ENTREVISTA

De pai para filho, o gosto pelo estudo

Em vez de brigas e cobranças exageradas, adultos devem incentivar as crianças e os adolescentes a terem uma relação prazerosa com os livros

Karina Fusco - Especial para Metrópole
25/02/2013 às 15:56.
Atualizado em 26/04/2022 às 03:14

O ano letivo mal começou e muitos pais já estão preocupados com o comportamento dos filhos. É que, muitas vezes, eles se dedicam aos estudos diários apenas para fazer a lição de casa e deixam para se envolver mais com os livros, os cadernos e as apostilas somente nas vésperas das provas.

Como mudar essa realidade é um questionamento constante entre os adultos, que gostariam que seus rebentos tivessem melhor aproveitamento ao longo do período em que ocupam as carteiras dos ensinos fundamental e médio. Mas poucos sabem que cabe a eles dar o estímulo para que isso aconteça.

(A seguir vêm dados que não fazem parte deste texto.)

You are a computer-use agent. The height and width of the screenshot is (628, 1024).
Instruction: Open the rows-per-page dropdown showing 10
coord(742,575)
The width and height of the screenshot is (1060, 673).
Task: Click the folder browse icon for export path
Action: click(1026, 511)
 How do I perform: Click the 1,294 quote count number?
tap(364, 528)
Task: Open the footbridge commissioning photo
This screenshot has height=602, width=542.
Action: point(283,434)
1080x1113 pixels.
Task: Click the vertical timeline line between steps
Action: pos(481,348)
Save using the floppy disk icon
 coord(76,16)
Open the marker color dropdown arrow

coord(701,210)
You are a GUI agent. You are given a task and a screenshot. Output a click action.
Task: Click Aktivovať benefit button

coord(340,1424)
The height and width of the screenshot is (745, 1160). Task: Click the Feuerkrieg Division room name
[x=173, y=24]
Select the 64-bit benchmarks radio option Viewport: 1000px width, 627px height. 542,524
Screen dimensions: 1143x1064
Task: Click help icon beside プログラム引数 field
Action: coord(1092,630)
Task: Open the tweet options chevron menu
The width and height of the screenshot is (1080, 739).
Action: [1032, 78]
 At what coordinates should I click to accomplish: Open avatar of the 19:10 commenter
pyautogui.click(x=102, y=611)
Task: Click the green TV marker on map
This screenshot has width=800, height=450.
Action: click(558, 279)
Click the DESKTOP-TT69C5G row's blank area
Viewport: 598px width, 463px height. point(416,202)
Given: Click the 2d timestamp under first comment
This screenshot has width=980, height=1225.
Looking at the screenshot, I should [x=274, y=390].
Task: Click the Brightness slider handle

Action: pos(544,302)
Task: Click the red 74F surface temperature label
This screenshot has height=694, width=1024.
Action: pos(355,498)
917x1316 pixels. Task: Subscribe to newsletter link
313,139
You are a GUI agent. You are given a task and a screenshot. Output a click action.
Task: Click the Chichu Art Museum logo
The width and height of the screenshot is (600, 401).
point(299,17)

Para a coordenadora do curso de Pedagogia da Universidade Estadual de Campinas (Unicamp), Maria Márcia Sigrist Malavasi, pesquisadora das relações entre família e escola, o hábito de estudar no cotidiano precisa ser construído. Segundo ela, mesmo os adolescentes, que até então precisavam de muita cobrança para conseguir a aprovação, podem pegar gosto pelos estudos.

"O costume de estudar não é automático, nem natural. Ele é historicamente construído e começa na família, antes mesmo da fase da lição de casa", afirma. A especialista fala à Metrópole como os pais devem agir e se envolver com a rotina escolar das crianças e dos adolescentes e indica alternativas para fugir dos erros mais comuns que eles cometem.

Metrópole – Como os pais podem estimular os filhos a adquirir e manter o hábito de estudar diariamente?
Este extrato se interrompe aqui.